Figure 2. cortical surface atlas
The cortical surface atlas includes the left and right cortical hemispheric surfaces and 14 sulcal and 12 gyral curves of each side. We estimated the template of the cortical surface and the curves from 40 subjects using multi-manifold large deformation diffeomorphic metric mapping (MM-LDDMM). These subjects with ten youths (5 males and 5 females, age: 23.4±2.55), ten adults (5 males and 5 females, age: 49.3±1.89), ten elders (5 males and 5 females, age: 73.9±2.02), and ten patients with dementia (5 males and 5 females, age: 76.4±2.55) were randomly selected based on gender, age, and diagnosis from the public available dataset of Open Access Series of Imaging Studies (OASIS). All imaging was conducted at 1.5 T (Siemens Vision scanner, Erlangen -Germany). Head movement was minimized by cushioning and a thermoplastic face mask. Three or four T1- weighted MP-RAGE scans were acquired in each subject.
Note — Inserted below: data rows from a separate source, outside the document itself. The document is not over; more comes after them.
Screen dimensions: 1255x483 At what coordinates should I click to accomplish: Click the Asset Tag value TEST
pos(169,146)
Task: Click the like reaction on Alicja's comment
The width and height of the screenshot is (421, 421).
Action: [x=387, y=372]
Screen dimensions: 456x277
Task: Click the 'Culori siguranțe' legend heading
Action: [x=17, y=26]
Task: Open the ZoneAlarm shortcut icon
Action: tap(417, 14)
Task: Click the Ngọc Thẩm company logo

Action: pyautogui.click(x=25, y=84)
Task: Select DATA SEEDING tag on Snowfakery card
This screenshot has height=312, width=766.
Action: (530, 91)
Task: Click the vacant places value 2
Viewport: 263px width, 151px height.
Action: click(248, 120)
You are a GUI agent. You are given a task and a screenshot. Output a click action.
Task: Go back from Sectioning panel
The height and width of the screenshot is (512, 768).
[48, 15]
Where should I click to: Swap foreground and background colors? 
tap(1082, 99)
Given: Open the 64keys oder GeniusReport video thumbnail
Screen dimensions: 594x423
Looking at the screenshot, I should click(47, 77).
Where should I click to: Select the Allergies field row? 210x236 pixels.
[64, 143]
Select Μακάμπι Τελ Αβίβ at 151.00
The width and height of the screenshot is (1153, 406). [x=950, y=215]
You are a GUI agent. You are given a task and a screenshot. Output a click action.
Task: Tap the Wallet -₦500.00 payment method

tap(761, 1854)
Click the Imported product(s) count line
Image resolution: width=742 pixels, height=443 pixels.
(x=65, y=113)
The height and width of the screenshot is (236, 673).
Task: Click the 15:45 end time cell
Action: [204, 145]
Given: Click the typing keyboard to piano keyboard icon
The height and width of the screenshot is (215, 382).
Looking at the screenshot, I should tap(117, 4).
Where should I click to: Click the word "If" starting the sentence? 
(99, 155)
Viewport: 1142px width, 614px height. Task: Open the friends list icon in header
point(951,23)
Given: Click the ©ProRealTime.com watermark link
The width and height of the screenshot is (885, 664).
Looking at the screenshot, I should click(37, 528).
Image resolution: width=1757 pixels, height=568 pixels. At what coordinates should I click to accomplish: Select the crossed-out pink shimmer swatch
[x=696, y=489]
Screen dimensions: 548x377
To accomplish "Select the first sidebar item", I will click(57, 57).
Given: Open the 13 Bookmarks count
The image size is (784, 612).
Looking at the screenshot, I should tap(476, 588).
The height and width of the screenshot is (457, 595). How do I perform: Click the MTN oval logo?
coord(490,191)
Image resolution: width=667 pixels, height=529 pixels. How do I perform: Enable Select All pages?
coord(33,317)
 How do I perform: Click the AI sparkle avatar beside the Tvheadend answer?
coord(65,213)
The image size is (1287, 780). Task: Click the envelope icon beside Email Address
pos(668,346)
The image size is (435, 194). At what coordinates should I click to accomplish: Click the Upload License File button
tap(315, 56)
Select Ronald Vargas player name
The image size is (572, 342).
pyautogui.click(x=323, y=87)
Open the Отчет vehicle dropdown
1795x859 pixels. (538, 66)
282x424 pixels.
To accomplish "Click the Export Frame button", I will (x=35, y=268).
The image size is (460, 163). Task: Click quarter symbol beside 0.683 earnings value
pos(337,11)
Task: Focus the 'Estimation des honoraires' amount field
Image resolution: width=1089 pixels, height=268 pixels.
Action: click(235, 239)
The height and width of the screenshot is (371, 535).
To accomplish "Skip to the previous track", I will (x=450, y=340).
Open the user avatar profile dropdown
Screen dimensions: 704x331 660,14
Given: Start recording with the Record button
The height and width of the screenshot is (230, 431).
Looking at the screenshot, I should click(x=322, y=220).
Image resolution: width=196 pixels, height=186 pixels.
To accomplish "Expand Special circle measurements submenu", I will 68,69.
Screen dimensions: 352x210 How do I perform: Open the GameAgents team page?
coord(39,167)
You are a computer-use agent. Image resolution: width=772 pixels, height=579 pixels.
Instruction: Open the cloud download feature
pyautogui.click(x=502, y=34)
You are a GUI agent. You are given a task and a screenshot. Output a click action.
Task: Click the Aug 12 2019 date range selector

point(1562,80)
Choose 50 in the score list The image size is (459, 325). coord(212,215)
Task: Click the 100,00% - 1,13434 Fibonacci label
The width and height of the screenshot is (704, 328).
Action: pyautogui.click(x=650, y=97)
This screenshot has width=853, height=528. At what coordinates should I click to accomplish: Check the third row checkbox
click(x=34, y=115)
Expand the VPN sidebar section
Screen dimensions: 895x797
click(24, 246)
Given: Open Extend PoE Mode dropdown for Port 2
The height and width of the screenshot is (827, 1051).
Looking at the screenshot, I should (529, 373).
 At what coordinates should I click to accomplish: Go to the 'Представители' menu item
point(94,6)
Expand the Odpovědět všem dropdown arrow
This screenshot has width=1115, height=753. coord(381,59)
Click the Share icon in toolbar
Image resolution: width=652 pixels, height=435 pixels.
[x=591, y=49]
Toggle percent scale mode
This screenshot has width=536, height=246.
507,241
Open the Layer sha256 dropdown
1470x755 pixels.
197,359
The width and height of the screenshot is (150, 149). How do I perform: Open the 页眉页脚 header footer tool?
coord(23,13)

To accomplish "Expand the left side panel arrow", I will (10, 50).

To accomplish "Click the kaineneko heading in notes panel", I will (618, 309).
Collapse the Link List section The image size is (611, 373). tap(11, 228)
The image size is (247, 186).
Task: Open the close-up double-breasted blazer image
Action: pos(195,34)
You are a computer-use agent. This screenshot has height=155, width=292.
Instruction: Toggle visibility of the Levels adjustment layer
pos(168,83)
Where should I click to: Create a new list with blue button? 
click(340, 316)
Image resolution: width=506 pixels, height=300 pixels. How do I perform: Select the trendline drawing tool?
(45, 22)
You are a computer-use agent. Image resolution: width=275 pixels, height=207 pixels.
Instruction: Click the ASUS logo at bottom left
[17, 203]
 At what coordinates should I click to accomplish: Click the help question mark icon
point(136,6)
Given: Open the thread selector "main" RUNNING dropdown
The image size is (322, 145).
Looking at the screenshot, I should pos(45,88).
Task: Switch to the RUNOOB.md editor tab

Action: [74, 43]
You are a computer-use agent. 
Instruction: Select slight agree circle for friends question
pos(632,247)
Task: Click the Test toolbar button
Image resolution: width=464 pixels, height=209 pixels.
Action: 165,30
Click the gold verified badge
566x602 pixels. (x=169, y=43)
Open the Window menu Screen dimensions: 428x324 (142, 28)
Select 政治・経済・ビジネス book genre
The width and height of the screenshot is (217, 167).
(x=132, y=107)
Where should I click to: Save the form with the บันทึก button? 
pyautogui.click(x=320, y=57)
MP-RAGE parameters were empirically optimized for gray–white contrast [TR =9.7 ms, TE = 4 ms, flip angle = 10 degrees, inversion time (TI) = 20ms, delay time (TD) = 200 ms, 256 X 256 (1 X 1 mm) in-plane resolution, one hundred twenty-eight 1.25-mm slices without gaps]. The MP-RAGE data were averaged offline (with correction for head movement) to increase the contrast to noise ratio in all procedures involving manual tracing, segmentation, and measurement of normalized whole brain volume and were interpolated into isotropic voxels with resolution of 1mm X 1mm X 1mm. The detailed template generation procedure is described in (Zhong and Qiu, A., NeuroImage, 2010)
>REFERENCES:
Jidan Zhong, Anqi Qiu, “Multi-Manifold Diffeomorphic Metric Mapping for Aligning Cortical Hemispheric Surfaces”, NeuroImage, 49 (1) :355-65, 2010.